Success in synthetic biology depends on the efficient construction of robust genetic circuitry. However, even the direct engineering of the simplest genetic elements (switches, logic gates) is a challenge and involves intense lab work. As the complexity of biological circuits grows, it becomes more complicated and less fruitful to rely on the rational design paradigm, because it demands many time-consuming trial-and-error cycles. One of the reasons is the context-dependent behavior of small assembly parts (like BioBricks), which in a complex environment often interact in an unpredictable way. Therefore, the idea of evolutionary engineering (artificial directed in vivo evolution) based on screening and selection of randomized combinatorial genetic circuit libraries became popular. In this article we build on the so-called dual selection technique. We propose a plasmid-based framework using toxin-antitoxin pairs together with the relaxase conjugative protein, enabling an efficient autonomous in vivo evolutionary selection of simple Boolean circuits in bacteria (E. coli was chosen for demonstration).
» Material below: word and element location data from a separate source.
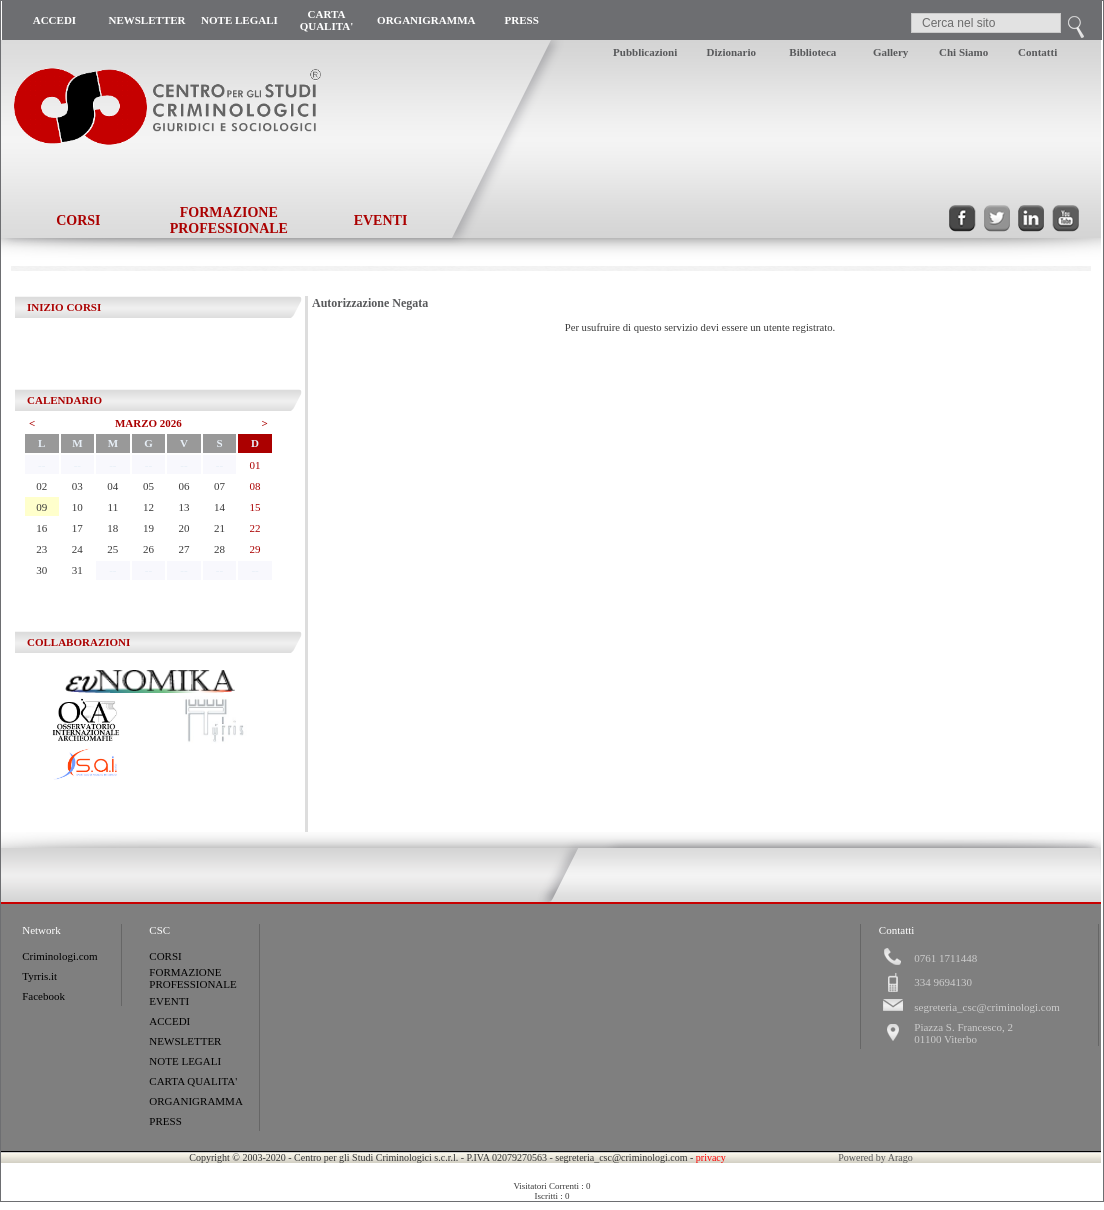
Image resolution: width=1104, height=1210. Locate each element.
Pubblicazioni (645, 52)
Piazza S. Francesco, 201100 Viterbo (963, 1033)
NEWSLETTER (146, 20)
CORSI (78, 220)
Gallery (890, 52)
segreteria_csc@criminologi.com (986, 1007)
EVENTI (381, 220)
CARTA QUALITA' (327, 20)
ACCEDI (54, 20)
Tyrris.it (39, 976)
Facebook (43, 996)
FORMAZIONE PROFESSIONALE (229, 220)
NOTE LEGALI (239, 20)
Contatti (1037, 52)
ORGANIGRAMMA (426, 20)
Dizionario (732, 52)
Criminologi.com (59, 956)
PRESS (522, 20)
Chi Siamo (963, 52)
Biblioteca (812, 52)
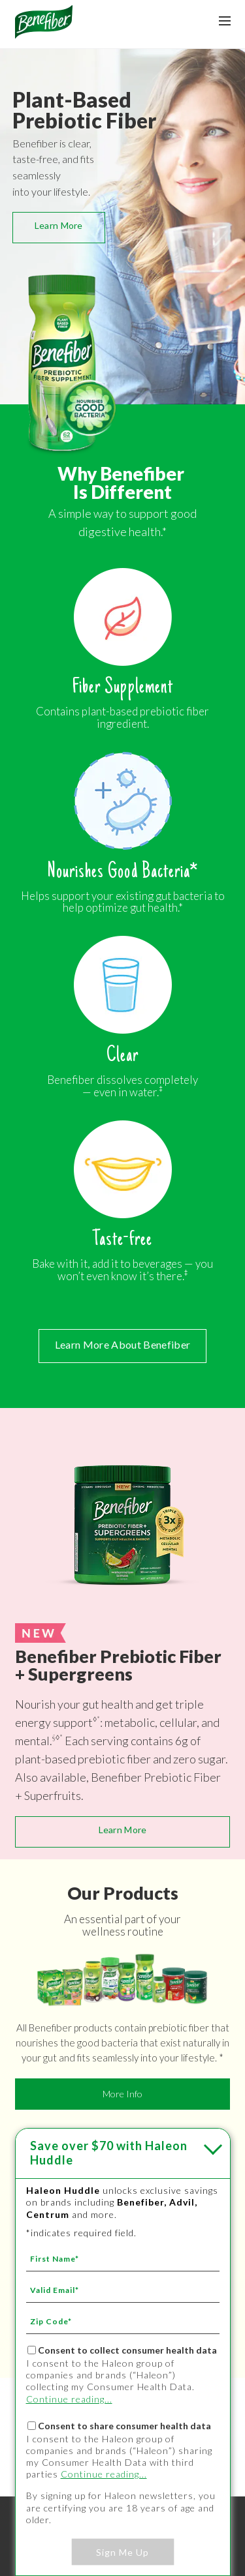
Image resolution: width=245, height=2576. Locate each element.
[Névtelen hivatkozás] (44, 34)
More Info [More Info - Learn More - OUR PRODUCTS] (122, 2093)
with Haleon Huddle (109, 2152)
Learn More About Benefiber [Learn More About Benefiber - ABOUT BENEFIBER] (122, 1344)
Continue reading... (69, 2398)
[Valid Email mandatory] (123, 2290)
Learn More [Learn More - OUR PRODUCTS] (59, 225)
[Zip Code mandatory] (123, 2321)
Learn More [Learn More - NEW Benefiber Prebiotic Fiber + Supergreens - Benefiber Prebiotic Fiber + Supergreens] (123, 1829)
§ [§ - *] (54, 1737)
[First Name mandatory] (123, 2258)
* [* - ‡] (98, 1719)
Unlike previously reported protocols, both on and off selection steps can run simultaneously in various cells in the same environment without human intervention; and good circuits not only survive the selection process but are also horizontally transferred by conjugation to the neighbor cells to accelerate the convergence rate of the selection process. Our directed evolution strategy combines a new dual selection method with fluorescence-based screening to increase the robustness of the technique against mutations. As there are more orthogonal toxin-antitoxin pairs in E. coli, the approach is likely to be scalable to more complex functions. In silico experiments based on empirical data confirm the high search and selection capability of the protocol.